Everything is an API, really. The handle of a knife is an interface just as much a programming language is to a computer. He makes good points about APIs, but it's a little too web-centric.
Layers of abstraction may be a better term than API.
Only now, after over 20 years of watching this thing grow up, am I becoming convinced that this Web stuff may be here to stay for awhile. Not because it's particularly good (it's pretty awful by design) but because the approach has gained so much momentum. APIs do really affect how we look at things. They are the containers into which we pour content.
>From: Glen Newton <[log in to unmask]>
>Sent: Dec 23, 2009 12:10 PM
>To: [log in to unmask]
>Subject: [CODE4LIB] Alert! "Programming skills could transform librarians' roles"

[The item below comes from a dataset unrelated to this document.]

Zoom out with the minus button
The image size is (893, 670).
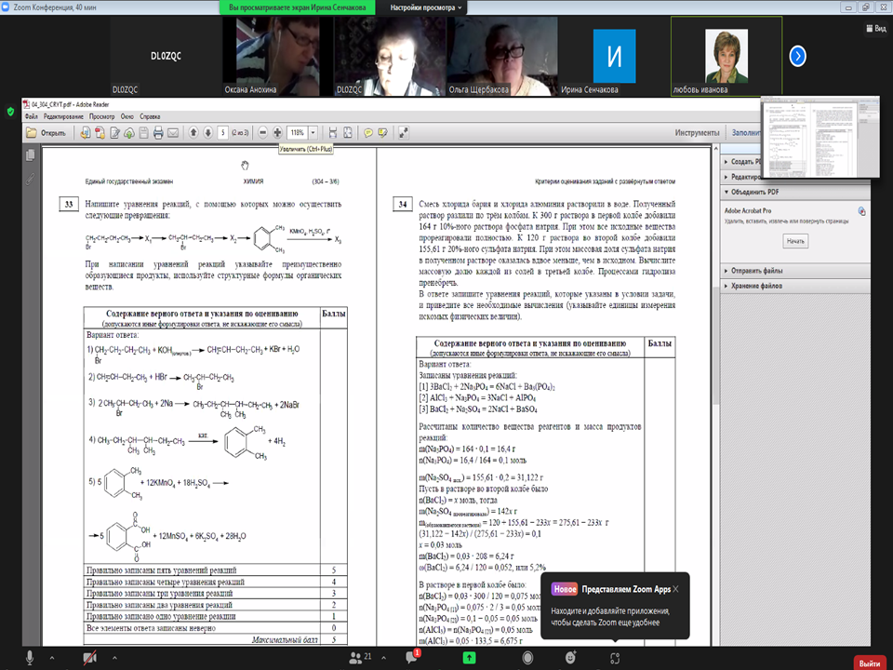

>Dude doesn't mention code4lib.
>Dude should do better research.
>"Programming skills could transform librarians' roles"
>"To keep pace with information changes and the needs of users,
>librarians need some programming skills, argues David Stuart"
>Glen Newton | [log in to unmask]
>Researcher, Information Science, CISTI Research
>& NRC W3C Advisory Committee Representative
>tel/t l: 613-990-9163 | facsimile/t l copieur 613-952-8246
>Canada Institute for Scientific and Technical Information (CISTI)
>National Research Council Canada (NRC)| M-55, 1200 Montreal Road
>Institut canadien de l'information scientifique et technique (ICIST)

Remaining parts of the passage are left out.